Data extract →
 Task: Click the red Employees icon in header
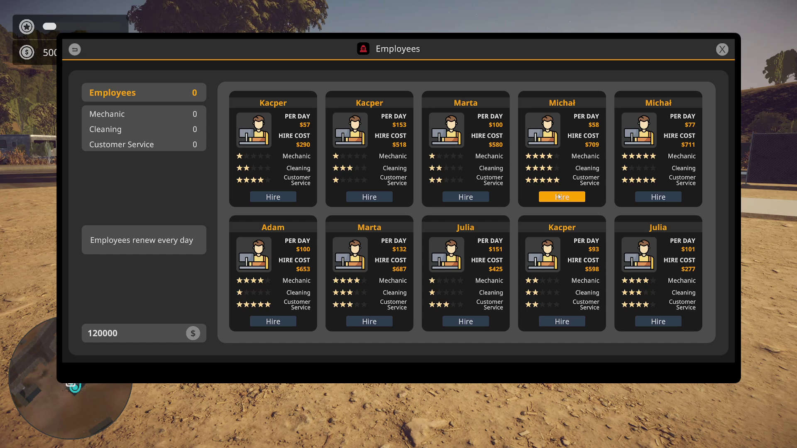tap(363, 49)
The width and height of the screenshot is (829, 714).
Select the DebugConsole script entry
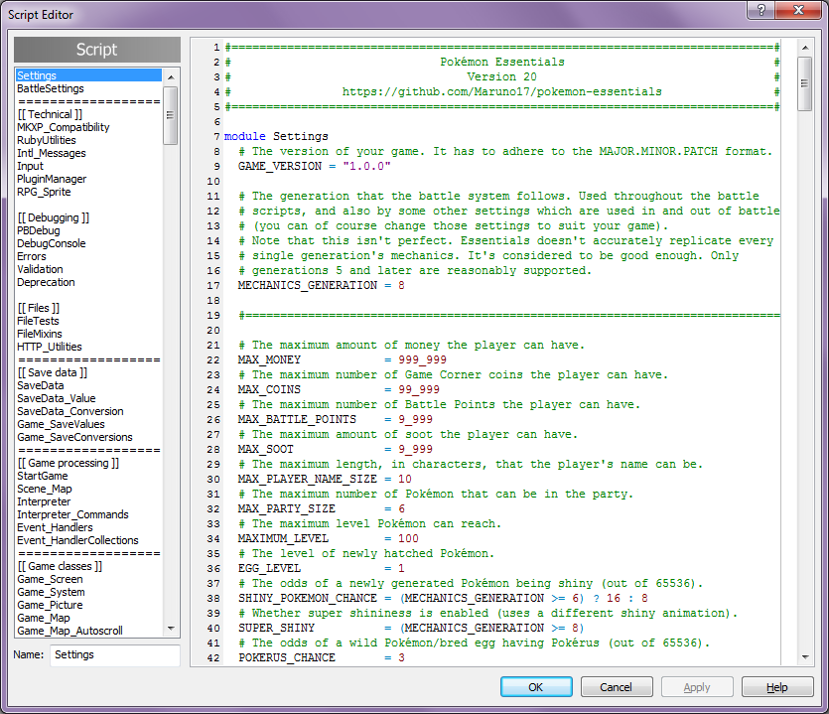(52, 243)
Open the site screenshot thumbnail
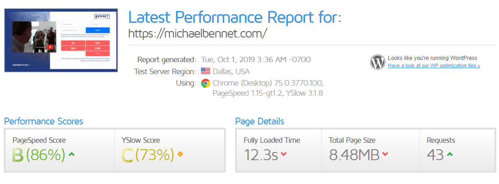Image resolution: width=499 pixels, height=184 pixels. [61, 40]
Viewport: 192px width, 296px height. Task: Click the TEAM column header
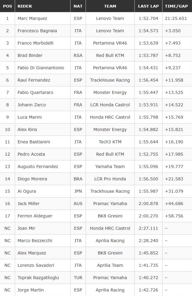110,6
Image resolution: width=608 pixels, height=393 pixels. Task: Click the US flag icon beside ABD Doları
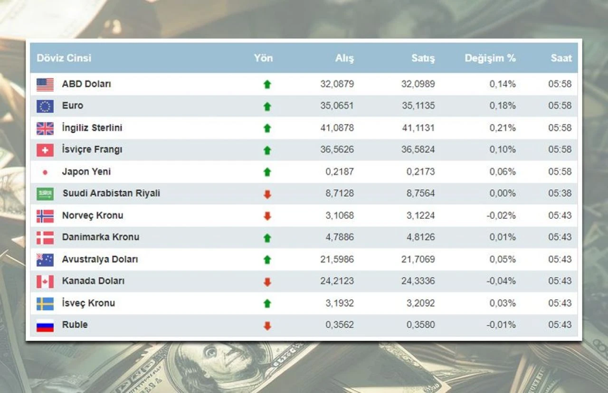(45, 84)
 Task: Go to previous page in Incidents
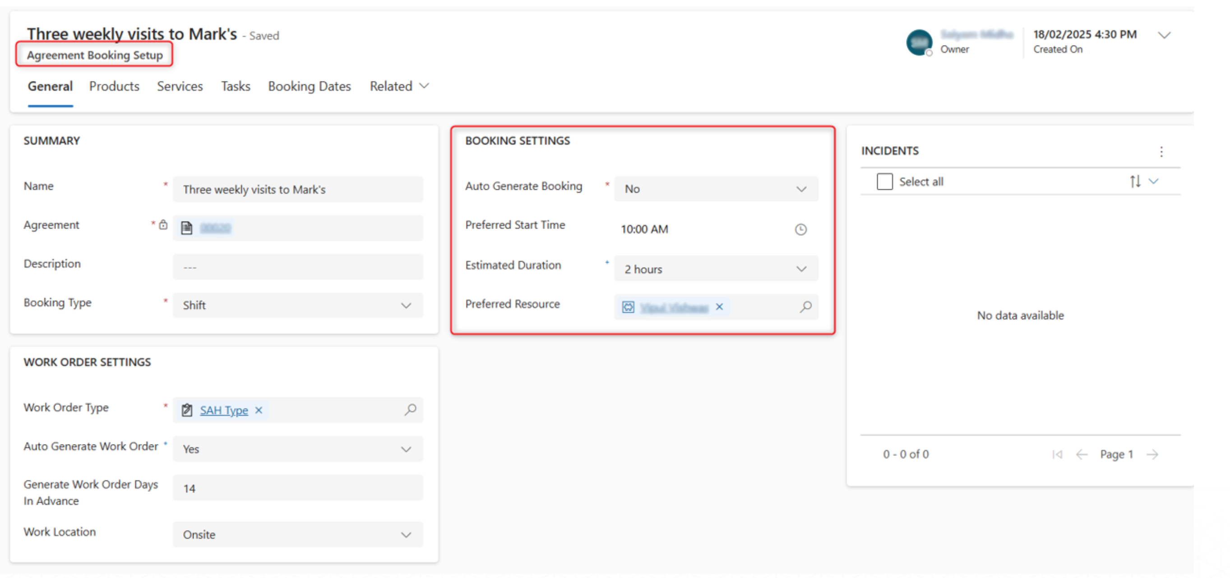coord(1082,454)
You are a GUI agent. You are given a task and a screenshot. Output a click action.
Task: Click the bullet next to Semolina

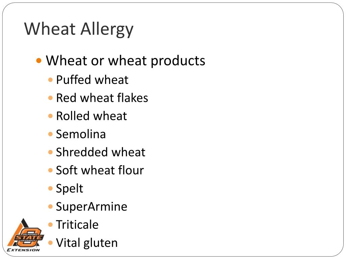(51, 134)
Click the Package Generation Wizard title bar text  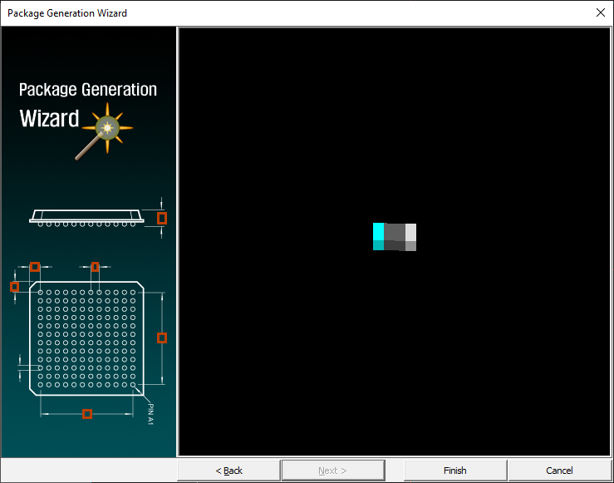pyautogui.click(x=67, y=12)
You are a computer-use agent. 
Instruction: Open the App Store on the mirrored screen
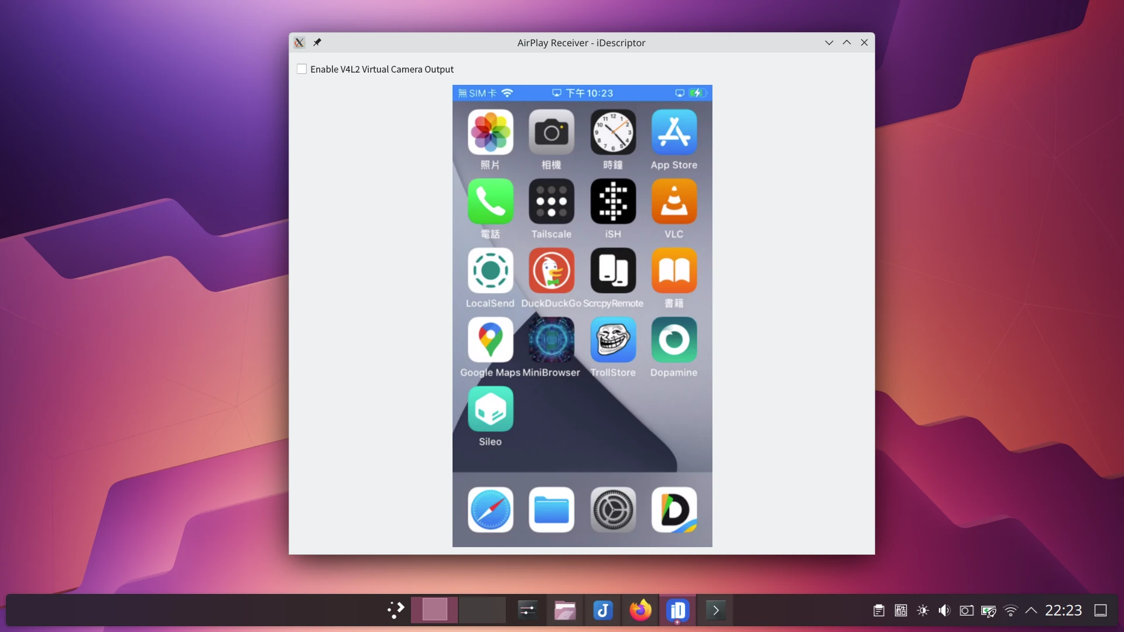coord(674,132)
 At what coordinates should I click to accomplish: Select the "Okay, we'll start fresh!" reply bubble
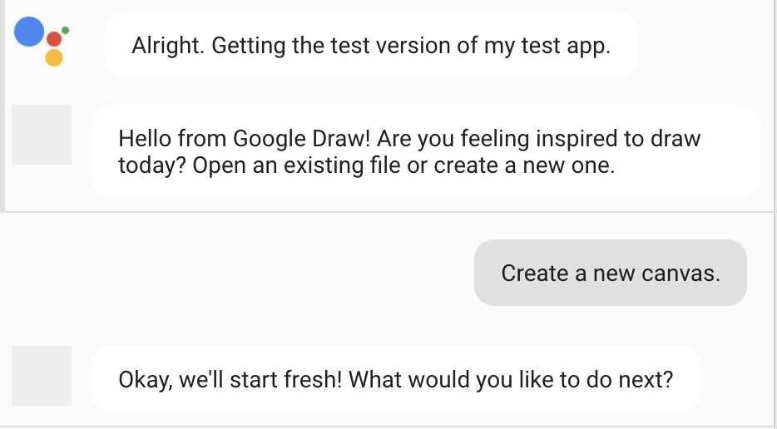pos(396,379)
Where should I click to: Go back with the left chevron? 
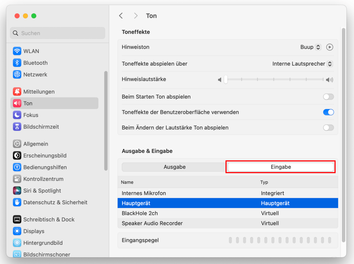point(121,16)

To be done → Rescale the stretch of lines from the start through the line containing "Image resolution: width=499". Write those lines out again with their requests, multiplying every number in the answers (coordinates and image sizes) by 2 and rounding to whole numbers with halves rounded up, and leave out the pictures.

Task answer →
 Task: Click the red Employees icon in header
tap(726, 98)
The width and height of the screenshot is (829, 714).
Select the DebugConsole script entry
(104, 486)
Open the site screenshot thumbnail
Image resolution: width=998 pixels, height=368 pixels. [122, 80]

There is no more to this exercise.